Il faut rapidement rappeler que Jérusalem est la toile de fonds de cette histoire. Cette ville a vécu une histoire particulière, notamment depuis l’an 70 de notre ère, quand les soldats romains l’ont totalement détruite et rasée. Ils l’ont rebâtie en lui changeant de nom, devenant Alea Capitolina. Les Byzantins en ont hérité et l’ont rebaptisée à nouveau du nom de Jérusalem. L’arrivée des armées arabes allait changer la donne pour longtemps, et de nombreuses guerres ont eu lieu pour obtenir le contrôle de la ville dite « des prophètes ». Les guerres qui ont eu lieu pendant la période couverte par le livre de Kamel Drici se sont déroulées lors de la cinquième croisade qui a eu lieu au douzième siècle. A cette époque, Jérusalem était sous contrôle égyptien, sous l’autorité du roi Al Kamil.
François d’Assise était un religieux pieux, vivant dans la simplicité et la pauvreté, toujours en quête d’une âme à sauver et d'un pauvre à aider, a fondé ce qu’on appelle aujourd’hui le dialogue interreligieux.
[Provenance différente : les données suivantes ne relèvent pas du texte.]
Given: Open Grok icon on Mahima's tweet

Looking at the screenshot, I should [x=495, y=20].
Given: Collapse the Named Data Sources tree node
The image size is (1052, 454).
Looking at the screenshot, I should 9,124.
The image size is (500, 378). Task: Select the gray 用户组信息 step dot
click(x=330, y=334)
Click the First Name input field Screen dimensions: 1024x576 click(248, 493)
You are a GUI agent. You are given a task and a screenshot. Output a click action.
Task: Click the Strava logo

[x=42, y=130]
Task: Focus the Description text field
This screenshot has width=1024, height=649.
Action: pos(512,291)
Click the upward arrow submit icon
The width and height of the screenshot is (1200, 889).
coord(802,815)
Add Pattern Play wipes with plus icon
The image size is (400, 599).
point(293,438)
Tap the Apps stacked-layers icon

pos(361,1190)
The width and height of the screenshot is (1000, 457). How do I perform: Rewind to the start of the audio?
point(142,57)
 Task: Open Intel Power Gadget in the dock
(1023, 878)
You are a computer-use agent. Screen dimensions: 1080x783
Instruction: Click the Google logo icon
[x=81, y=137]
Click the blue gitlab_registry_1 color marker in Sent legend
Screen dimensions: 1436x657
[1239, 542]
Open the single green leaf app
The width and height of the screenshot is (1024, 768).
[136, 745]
En 1219, alors qu’il était en voyage en Égypte, il rencontre le roi Al Kamil. Et une longue conversation va s’installer entre les deux personnages. Kamel Drici raconte : « La peur semble ralentir les réelles volontés d’aller vers l’autre, ou de l’accueillir, en le mettant en confiance, ou mieux encore, de l’aimer. C’est pour cela que je me suis penché sur cette rencontre historique, celle de Saint François d’Assise avec Al Kamil à Damiette. Elle eut lieu sur les bords du Nil, lors de lacinquième croisade. Le courage d’aller à la rencontre de son pire ennemi, chez lui, aux temps les plus cruels de l’histoire de l’humanité, fut ma source d’inspiration pour écrire le présent ouvrage, lors de mon voyage en 2003 parmi les pèlerins à Assise ».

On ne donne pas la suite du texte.